All numbers for deaths are still preliminary, warned Mozambique’s Environment Minister Celso Correia. As flood waters recede and more bodies are discovered, the final death toll in Mozambique alone could be above the early estimate of 1,000 made by the country’s president a few days after the cyclone hit, said aid workers.
Nearly 110,000 people are now in camps more than a week after Cyclone Idai hit, said Correia, the government’s emergency coordinator. As efforts to rescue people trapped by the floods wind down, aid workers across the vast region are bracing for the spread of disease.
“We’ll have cholera for sure,” Correia said at a press briefing, saying a center to respond to cholera has been set up in Beira though no cases have yet been confirmed.
Beira is working to return basic services, he said. Electricity has been restored to water pumping and treatment stations by the government water agency, so Beira and the nearby city of Dondo are getting clean water, he said. Electricity has been restored to part of Beira and the port and railway line have re-opened, he said.

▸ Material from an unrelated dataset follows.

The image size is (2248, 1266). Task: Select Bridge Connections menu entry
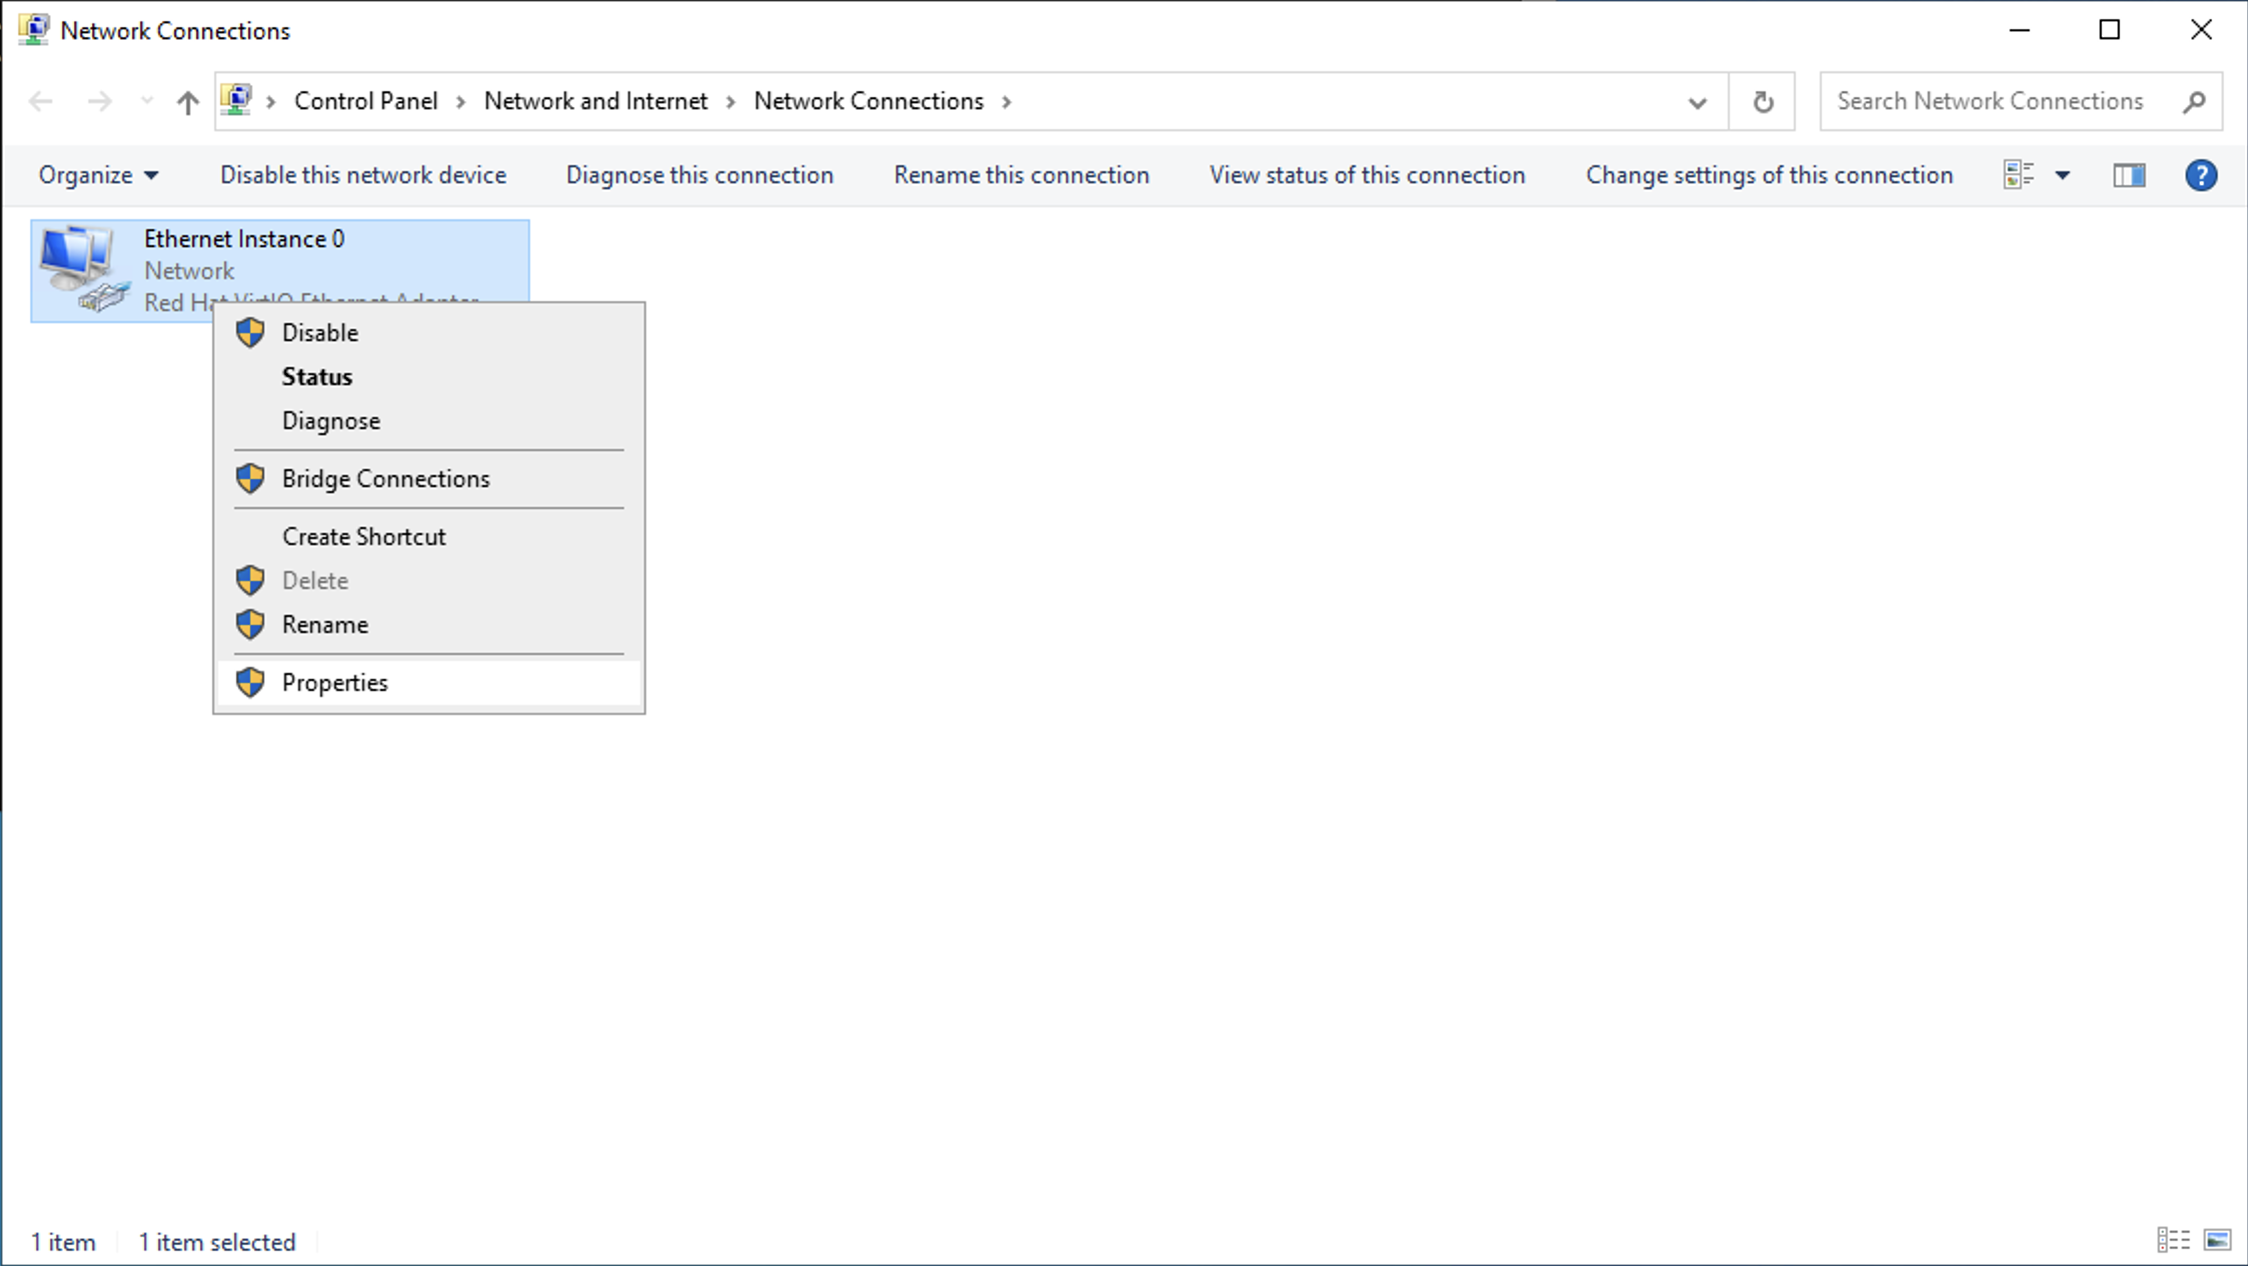click(385, 478)
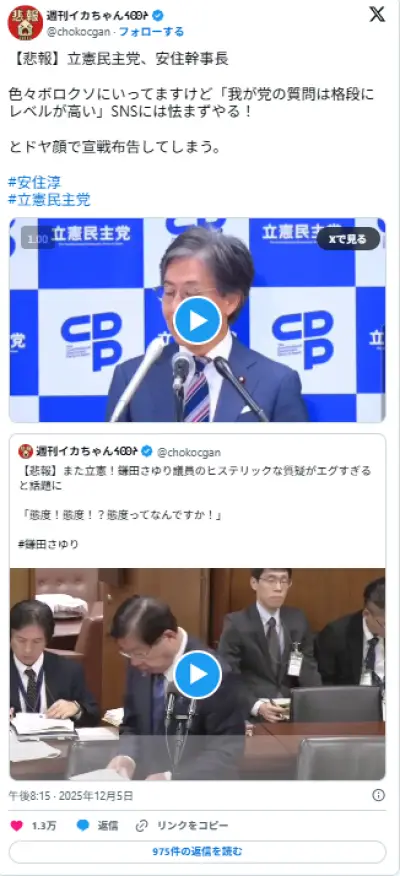Click the Xで見る button on video
The width and height of the screenshot is (400, 876).
pos(348,239)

Repairs and bypasses are being built to the main road, EN6, which links Beira to the rest of Mozambique and the road should open Monday, said Correia. The restored road connection will allow larger deliveries of food, medicines and other essential supplies to be to be brought to Beira and to flooded areas like Nhamatanda, west of the city.
“People are already going,” the environment minister said of the newly accessible road.
Malaria is another looming health problem that the minister said was “unavoidable” because large expanses of standing water encourage the spread of malaria-carrying mosquitoes.
Asked about his country’s current corruption scandal and whether the diversion of money has hurt the rescue efforts, Correia bristled, saying the government’s focus now is on saving lives.
“We are doing everything to fight corruption,” he said. “It’s systematic, up to the top,” he said of the anti-graft drive.
Two large field hospitals and water purification systems were on the way, joining a wide-ranging effort that includes drones to scout out areas in need across the landscape of central Mozambique, said Sebastian Rhodes Stampa, deputy director of the UN Humanitarian operation.
The scale of the devastation is “extraordinary” not only because of the cyclone and flooding but because the land had already had been saturated by earlier rains, he said.
A huge number of aid assets are now in Mozambique, Stampa said: “No government in the world can respond alone in these circumstances.”